◆ ABOUT THIS EXERCISE ◆
Please reproduce the entries exactly, skipping each picture.

==========

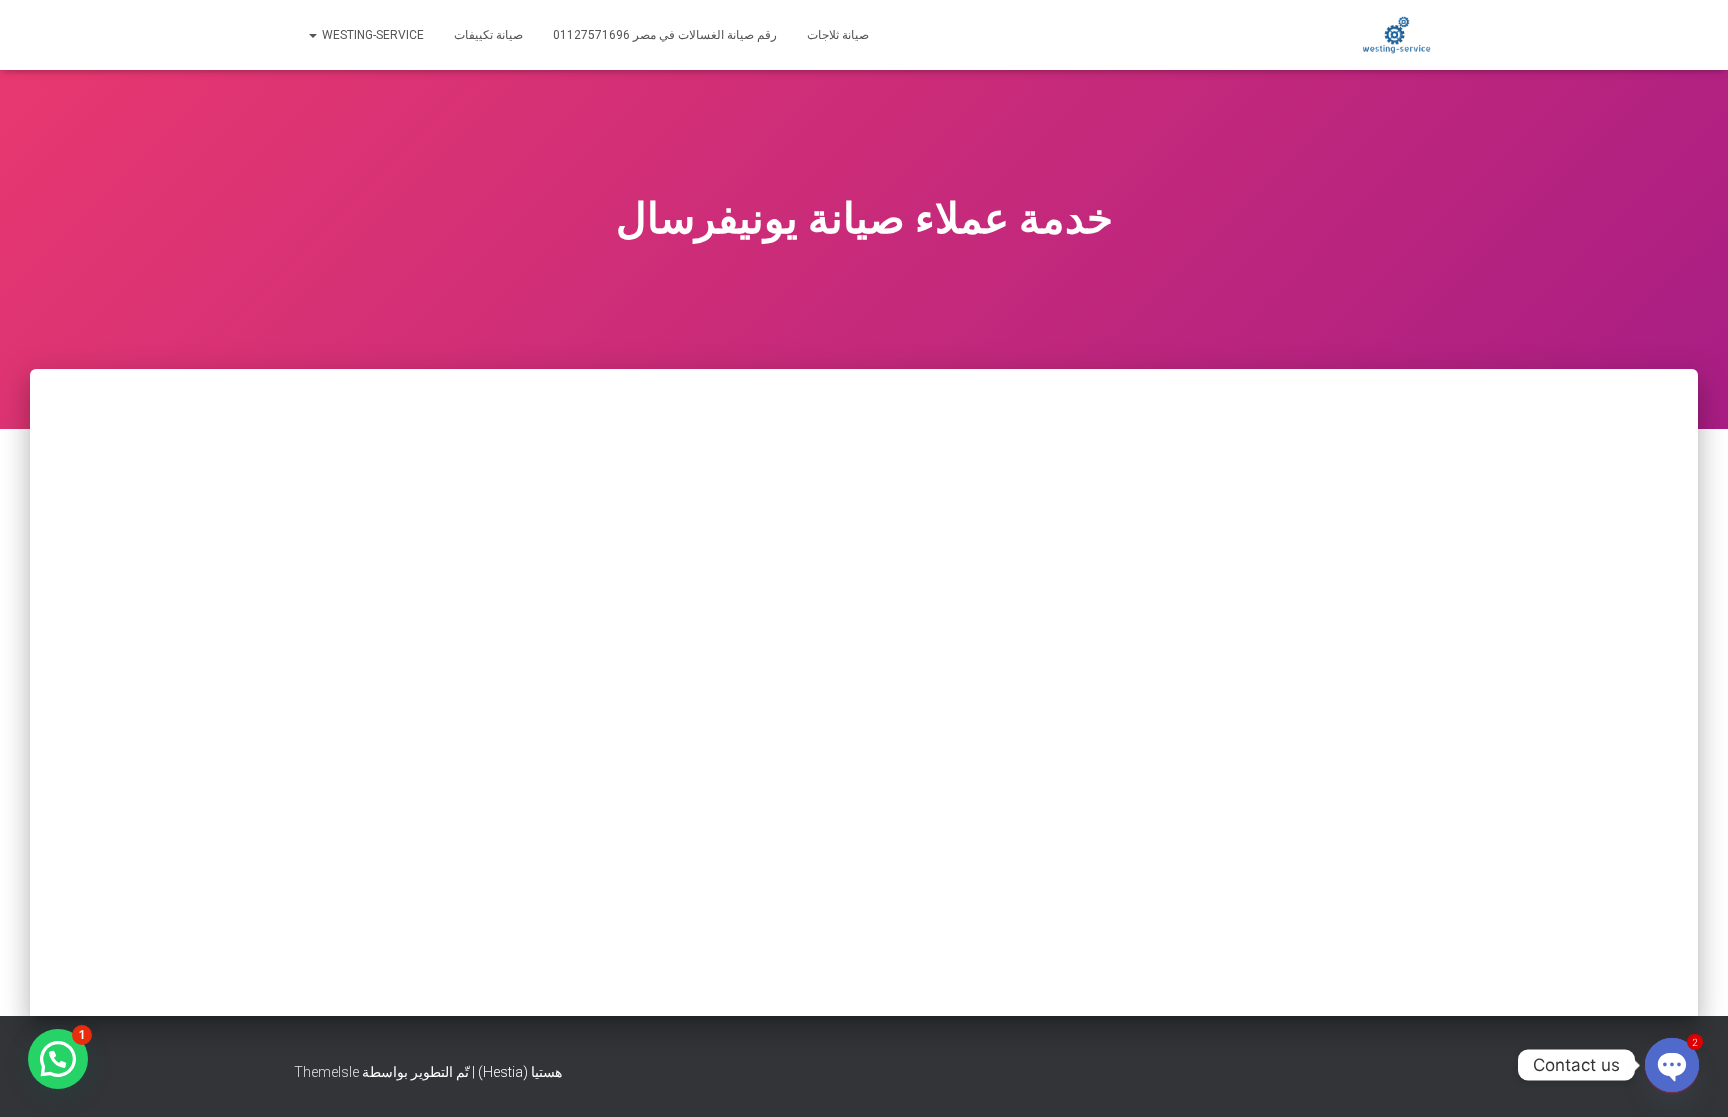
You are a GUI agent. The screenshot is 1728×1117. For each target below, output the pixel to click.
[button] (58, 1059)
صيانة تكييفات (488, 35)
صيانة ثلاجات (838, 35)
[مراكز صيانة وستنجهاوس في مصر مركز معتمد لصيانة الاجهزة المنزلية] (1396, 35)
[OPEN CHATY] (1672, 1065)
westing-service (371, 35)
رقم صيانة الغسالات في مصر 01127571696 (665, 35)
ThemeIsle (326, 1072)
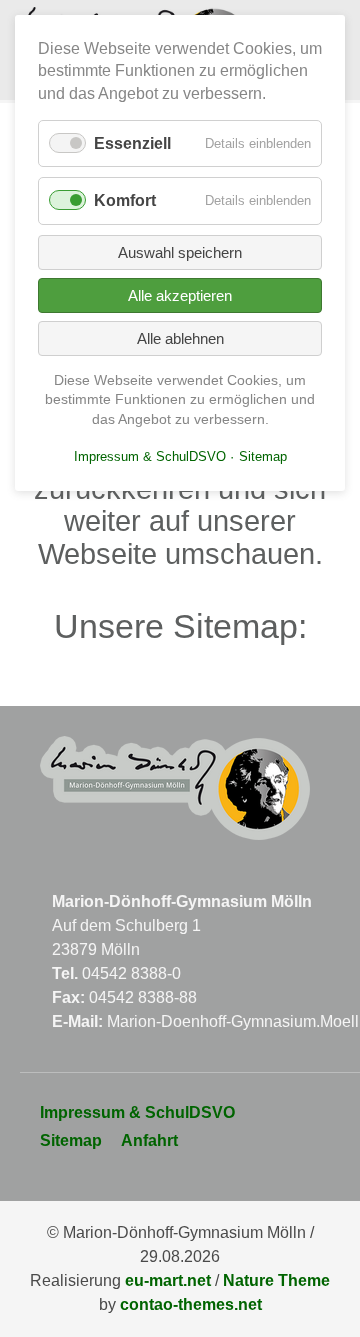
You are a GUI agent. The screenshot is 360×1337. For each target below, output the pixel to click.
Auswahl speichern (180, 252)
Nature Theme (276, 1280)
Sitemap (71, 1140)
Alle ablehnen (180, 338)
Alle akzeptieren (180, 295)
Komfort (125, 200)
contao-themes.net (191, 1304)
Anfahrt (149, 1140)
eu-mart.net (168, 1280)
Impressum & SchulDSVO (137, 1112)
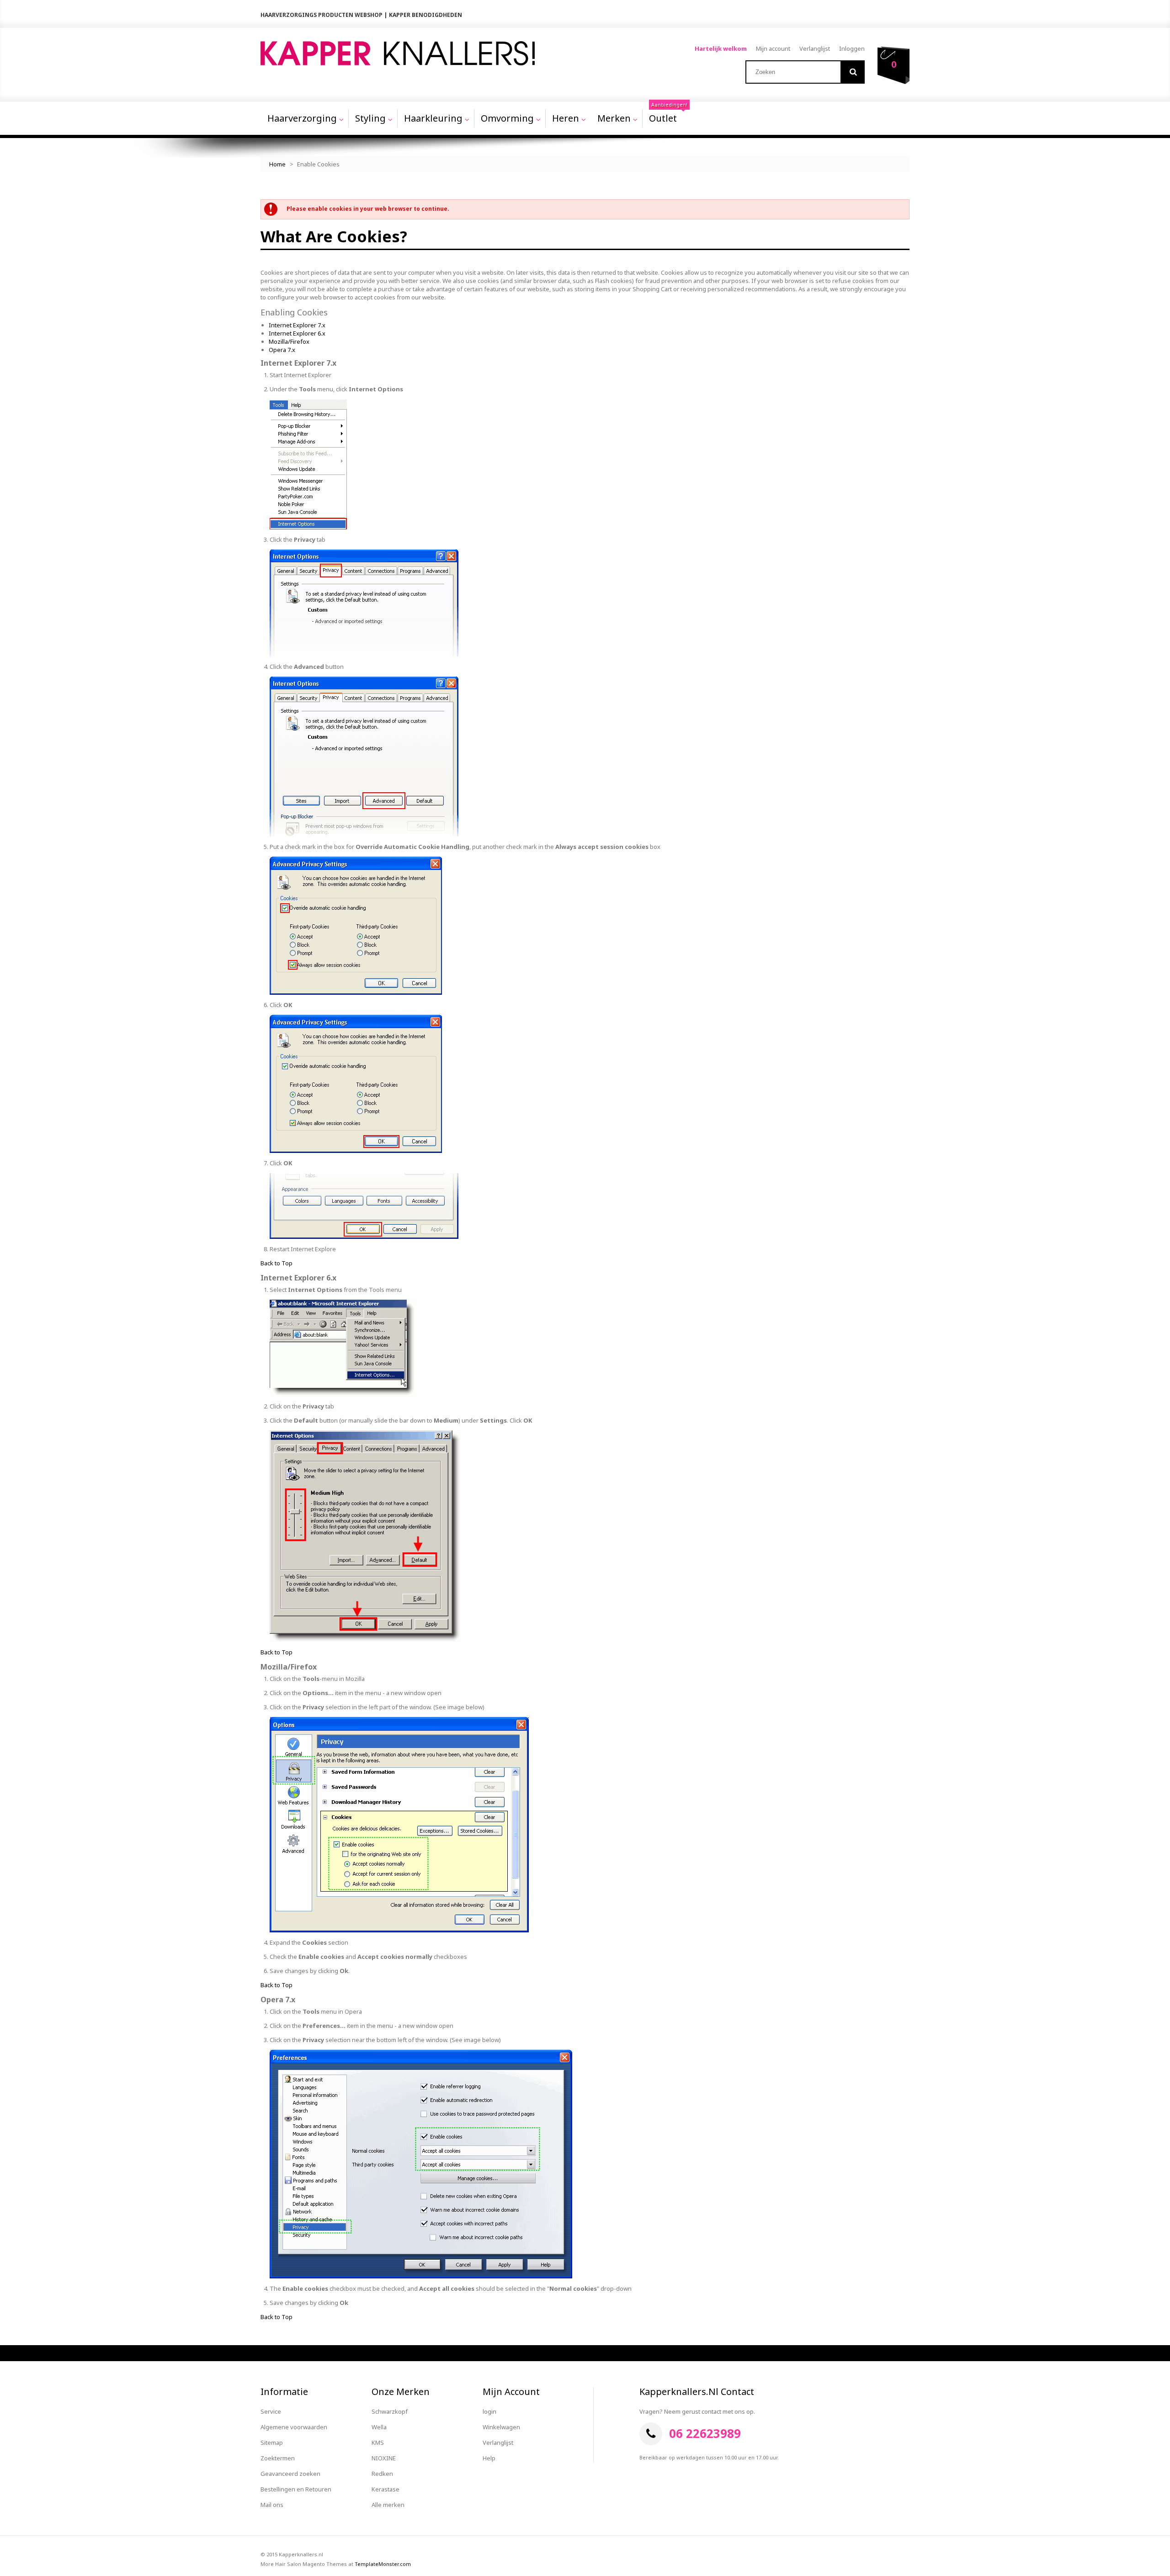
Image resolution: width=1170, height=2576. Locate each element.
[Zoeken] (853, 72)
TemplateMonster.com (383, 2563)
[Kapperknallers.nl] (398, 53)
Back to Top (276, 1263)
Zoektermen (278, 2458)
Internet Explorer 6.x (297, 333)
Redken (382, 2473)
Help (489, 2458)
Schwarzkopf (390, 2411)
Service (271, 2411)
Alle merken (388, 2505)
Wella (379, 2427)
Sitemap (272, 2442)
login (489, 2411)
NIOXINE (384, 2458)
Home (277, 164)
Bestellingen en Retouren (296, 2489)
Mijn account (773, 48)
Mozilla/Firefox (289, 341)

==========

◆ ANSWER SPACE ◆
You are a GUI agent. The screenshot is 1728×1117. For each target below, output the pixel to click.
[button] (58, 1059)
صيانة تكييفات (488, 35)
صيانة ثلاجات (838, 35)
[مراكز صيانة وستنجهاوس في مصر مركز معتمد لصيانة الاجهزة المنزلية] (1396, 35)
[OPEN CHATY] (1672, 1065)
westing-service (371, 35)
رقم صيانة الغسالات في مصر 01127571696 (665, 35)
ThemeIsle (326, 1072)
You are a GUI agent. The screenshot is 360×1337. For each target below, output the pixel to click.
Auswahl speichern (180, 252)
Nature Theme (276, 1280)
Sitemap (71, 1140)
Alle ablehnen (180, 338)
Alle akzeptieren (180, 295)
Komfort (125, 200)
contao-themes.net (191, 1304)
Anfahrt (149, 1140)
eu-mart.net (168, 1280)
Impressum & SchulDSVO (137, 1112)
Image resolution: width=1170, height=2576. Locate each element.
[Zoeken] (853, 72)
TemplateMonster.com (383, 2563)
[Kapperknallers.nl] (398, 53)
Back to Top (276, 1263)
Zoektermen (278, 2458)
Internet Explorer 6.x (297, 333)
Redken (382, 2473)
Help (489, 2458)
Schwarzkopf (390, 2411)
Service (271, 2411)
Alle merken (388, 2505)
Wella (379, 2427)
Sitemap (272, 2442)
login (489, 2411)
NIOXINE (384, 2458)
Home (277, 164)
Bestellingen en Retouren (296, 2489)
Mijn account (773, 48)
Mozilla/Firefox (289, 341)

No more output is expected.